Kim bilir belki yarın, belki yarından da yakın." dediği gibi, ALLAH'ın mü'min kullarına Kur'ân'da bir va'di vardır. Zafer va'di... Cenâb-ı Hak şöyle buyuruyor: "ALLAH, sizden iman eden ve salih amellerde bulunanlara yemin ile vaadetmiştir ki; kendilerinden evvel gelen Müminleri, kâfirlerin yerine getirip hakim kıldığı gibi elbette onları da yeryüzünde kâfirlerin yerine geçirip hükümran edecek ve onlara kendileri için razı olduğu dini İslâm'ı yaşama imkanını elbette verecek ve onların her türlü korkularını üzerlerinden kaldırdıkdan sonra hallerini kat'i bir eminliğe, güvene elbette çevirecektir. Onlar bu güvenlik içinde Bana ibadet ederler, Bana hiç bir şeyi şirk, ortak koşmazlar. Artık bundan sonra kim kâfir olursa işte onlar fasıkların ta kendileridir."
Bu ayet-i kerîme, Müslümanlara, parlak bir geleceği vaat etmektedir.

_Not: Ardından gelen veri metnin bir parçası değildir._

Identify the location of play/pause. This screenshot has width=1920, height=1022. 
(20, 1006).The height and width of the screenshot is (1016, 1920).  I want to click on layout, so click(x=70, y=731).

Ancak bu va'de lâyık olmanın şartları vardır.
1- Müslümanlar, ezelde Kaalu Belâ gününde ALLAH'a vermiş oldukları sözü, O'nunla yapmış oldukları ahd ve misakı unutmazlar, gereğini yerine getirirlerse,
2- İslâm dininin hükümlerini, emirlerini, yasaklarını ferdi ve toplumsal hayatlarına uygularlarsa,
3- Kendilerine ALLAH katından en güzel örnek, model ve rehber olarak gönderilmiş Peygambere itaat ve biat ederler, O'nun yolundan giderler, O'nun Sünnetini ve metotlarını esas kabul ederlerse,
4- Şeytanı ve tağutları dost, velî, yar, müttefik olarak kabul etmezlerse,
5- Parayı, serveti, malı-mülkü, şu fanî dünyanın aldatıcı ve oyalayıcı oyuncakları durumunda olan birtakım eşya, âlet ve vâsıtaları putlaştırmazlarsa,
6- ALLAH yolunda önce nefisleriyle, sonra harbî ve saldırgan kâfirlerle cihad ederlerse, bu va'de nail olurlar. Yoksa:
İslâm'a ihanet ederek, ahkâm-ı ilâhiyeye sırt çevirerek, Resul'ün yolunu bırakarak zafere nâil olunmaz.